哎,又想想,丢臉就丢臉吧,一如既往去一趟醫院,讓我在人間經歷了兩個天堂一個地獄,也是前所未有的體驗,這臉丢得值。
回程的車上厲鬼顯得很開心,差點堂而皇之地飄進副駕駛。我被他這幅不知天高地厚的樣子吓了一跳,連忙給鬼趕進了後座。
他沒什麽特別的反應,特別自然的也在後座上虛虛坐下了,還轉轉眼睛讓我放歌聽。
我瞥他一眼,裝模作樣的一邊扣安全帶一邊推脫兩句:“哎呀,可是這裏都是我愛人喜歡的歌耶,鬼哥你……要不,算了?”
然而厲鬼懶得和我裝,眉頭一挑大馬金刀地岔開腿:“放!有你喜歡的最好,沒有就回家再聽。”
“哇。”我感慨,“這麽快就把家當家啦,真是心大啊鬼哥。”
雖然是這麽說的,我手上還是誠實地打開了車載音響。
我愛人是音樂老師,還會彈鋼琴,所以他愛聽的其實是搖滾樂也沒有什麽很讓人意外的吧。我握着方向盤,聽見鼓點從音響裏鑽出來,滿意地看了一眼後視鏡。
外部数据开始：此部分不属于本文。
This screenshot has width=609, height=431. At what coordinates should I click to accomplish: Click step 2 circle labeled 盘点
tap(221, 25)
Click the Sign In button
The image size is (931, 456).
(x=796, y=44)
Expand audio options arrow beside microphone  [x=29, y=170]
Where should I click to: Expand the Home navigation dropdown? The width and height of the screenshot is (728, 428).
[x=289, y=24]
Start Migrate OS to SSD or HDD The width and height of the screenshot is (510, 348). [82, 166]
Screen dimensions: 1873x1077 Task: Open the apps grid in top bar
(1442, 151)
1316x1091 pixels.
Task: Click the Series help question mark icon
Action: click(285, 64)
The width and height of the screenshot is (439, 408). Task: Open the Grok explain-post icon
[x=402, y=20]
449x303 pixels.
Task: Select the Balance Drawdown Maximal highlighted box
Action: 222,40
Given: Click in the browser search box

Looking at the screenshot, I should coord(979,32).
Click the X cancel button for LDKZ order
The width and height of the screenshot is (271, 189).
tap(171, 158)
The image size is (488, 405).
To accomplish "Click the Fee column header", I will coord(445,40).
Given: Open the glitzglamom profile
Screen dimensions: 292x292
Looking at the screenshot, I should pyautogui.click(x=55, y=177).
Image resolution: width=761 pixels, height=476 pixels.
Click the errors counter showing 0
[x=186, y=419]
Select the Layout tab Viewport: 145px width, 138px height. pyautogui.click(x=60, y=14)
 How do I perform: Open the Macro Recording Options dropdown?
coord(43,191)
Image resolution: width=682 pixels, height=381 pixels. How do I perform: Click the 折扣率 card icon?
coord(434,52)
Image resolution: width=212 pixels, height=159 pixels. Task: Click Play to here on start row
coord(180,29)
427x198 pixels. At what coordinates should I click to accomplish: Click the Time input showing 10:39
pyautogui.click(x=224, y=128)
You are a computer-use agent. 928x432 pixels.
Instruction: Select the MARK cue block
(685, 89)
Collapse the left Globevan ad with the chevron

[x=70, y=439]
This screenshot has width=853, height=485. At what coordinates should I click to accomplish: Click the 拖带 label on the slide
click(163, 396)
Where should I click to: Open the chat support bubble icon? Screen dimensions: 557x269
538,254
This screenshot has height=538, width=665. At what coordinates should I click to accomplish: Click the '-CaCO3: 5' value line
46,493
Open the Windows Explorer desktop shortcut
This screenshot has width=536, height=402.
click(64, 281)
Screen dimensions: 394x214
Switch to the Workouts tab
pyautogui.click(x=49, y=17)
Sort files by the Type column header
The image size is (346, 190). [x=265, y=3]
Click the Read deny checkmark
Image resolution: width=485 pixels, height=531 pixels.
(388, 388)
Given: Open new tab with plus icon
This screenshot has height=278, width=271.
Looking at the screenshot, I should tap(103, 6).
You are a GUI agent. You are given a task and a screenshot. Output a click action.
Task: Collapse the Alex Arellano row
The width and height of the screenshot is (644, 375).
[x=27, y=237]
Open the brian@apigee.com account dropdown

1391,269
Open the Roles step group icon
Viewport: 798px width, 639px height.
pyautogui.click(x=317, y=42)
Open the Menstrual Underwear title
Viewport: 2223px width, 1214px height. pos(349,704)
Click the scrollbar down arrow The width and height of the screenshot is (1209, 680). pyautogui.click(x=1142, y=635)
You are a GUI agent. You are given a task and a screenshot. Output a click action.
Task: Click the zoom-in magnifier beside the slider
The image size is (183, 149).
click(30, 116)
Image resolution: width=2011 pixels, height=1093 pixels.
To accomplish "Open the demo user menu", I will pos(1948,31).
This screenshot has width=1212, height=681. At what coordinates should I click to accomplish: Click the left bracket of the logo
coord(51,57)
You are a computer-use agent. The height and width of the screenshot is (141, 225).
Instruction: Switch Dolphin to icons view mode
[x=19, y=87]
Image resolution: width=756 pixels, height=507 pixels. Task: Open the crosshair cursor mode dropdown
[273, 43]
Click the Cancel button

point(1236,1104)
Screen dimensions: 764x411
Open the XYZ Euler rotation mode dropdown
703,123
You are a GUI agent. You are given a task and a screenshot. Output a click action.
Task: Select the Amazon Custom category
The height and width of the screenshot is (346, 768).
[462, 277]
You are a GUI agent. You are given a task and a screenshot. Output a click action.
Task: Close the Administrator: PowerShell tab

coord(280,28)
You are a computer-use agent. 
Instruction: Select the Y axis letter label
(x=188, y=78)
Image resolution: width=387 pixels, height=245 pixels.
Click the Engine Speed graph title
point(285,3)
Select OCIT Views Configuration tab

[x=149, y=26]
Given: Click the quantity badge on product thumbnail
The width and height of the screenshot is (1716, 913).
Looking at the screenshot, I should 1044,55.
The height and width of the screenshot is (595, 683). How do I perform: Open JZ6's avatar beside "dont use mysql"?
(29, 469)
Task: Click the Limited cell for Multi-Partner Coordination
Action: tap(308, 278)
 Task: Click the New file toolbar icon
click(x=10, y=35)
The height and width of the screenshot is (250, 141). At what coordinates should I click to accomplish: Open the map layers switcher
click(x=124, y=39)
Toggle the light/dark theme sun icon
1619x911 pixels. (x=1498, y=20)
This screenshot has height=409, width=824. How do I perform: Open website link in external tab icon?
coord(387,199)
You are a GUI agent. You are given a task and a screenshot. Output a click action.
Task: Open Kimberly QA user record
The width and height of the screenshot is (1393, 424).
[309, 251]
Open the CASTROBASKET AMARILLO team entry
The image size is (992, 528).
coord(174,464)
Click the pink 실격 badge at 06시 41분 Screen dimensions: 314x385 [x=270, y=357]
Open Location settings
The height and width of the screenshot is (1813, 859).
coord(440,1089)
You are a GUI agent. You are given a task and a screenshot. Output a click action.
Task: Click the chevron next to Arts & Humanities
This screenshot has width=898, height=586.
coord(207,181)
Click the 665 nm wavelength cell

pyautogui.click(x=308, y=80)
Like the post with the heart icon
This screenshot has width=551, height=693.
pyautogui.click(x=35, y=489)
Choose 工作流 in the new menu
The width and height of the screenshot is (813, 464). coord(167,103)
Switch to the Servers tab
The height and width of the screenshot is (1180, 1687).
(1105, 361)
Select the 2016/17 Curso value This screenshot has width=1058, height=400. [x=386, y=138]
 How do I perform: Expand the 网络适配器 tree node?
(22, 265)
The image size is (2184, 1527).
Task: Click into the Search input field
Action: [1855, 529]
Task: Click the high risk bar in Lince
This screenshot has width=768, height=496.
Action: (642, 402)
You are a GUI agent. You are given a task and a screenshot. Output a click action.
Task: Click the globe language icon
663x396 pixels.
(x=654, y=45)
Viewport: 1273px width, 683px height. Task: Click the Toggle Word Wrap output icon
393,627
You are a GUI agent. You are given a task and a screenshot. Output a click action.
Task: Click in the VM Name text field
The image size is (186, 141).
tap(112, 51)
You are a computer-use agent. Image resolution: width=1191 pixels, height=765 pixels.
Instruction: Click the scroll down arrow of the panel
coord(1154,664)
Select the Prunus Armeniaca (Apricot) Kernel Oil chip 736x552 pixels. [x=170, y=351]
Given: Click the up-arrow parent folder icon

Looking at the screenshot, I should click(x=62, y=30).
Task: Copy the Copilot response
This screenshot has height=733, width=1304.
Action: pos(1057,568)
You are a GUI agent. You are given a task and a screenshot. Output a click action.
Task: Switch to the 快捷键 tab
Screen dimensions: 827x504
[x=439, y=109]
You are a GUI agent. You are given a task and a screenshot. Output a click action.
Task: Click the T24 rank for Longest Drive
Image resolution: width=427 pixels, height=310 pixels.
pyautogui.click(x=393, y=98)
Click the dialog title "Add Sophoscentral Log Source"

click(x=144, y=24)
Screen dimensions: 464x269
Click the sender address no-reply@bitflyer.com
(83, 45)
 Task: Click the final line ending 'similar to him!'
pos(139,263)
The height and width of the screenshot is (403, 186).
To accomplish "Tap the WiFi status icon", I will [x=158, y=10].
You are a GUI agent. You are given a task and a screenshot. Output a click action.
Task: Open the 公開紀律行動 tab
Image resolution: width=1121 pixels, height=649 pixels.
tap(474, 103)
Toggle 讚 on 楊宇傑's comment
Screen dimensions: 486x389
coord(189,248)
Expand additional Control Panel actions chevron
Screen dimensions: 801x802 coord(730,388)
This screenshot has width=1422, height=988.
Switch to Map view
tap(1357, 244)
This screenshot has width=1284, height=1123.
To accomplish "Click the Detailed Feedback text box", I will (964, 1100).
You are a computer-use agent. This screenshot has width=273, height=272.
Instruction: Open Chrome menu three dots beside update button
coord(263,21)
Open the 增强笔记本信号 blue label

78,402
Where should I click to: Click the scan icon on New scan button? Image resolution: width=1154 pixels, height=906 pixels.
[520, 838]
厲鬼微微搖晃着頭,顯然已經随着調子飛到不知道哪兒去了。
看他這樣,我也很開心。
半個多小時後我們終于回到家。
好奇怪,之前總能在各種地方看見人們的評論和書裏的描寫,但這還是我第一次切身體會到,原來恍如隔世是這樣一種感受,明明我只是離開了幾個小時而已,現在一踏進家門甚至不能分清自己是不是正在發燒中,去了趟醫院好像就被空氣中的消毒水灌暈了。
厲鬼飄出來,啪的打開了燈。
在一晃眼的斑斓之後,我熟悉又陌生的家再度出現在我眼前,厲鬼現在什麽都不管了,徑直往裏面飄,我跟在他身後,也往家裏走。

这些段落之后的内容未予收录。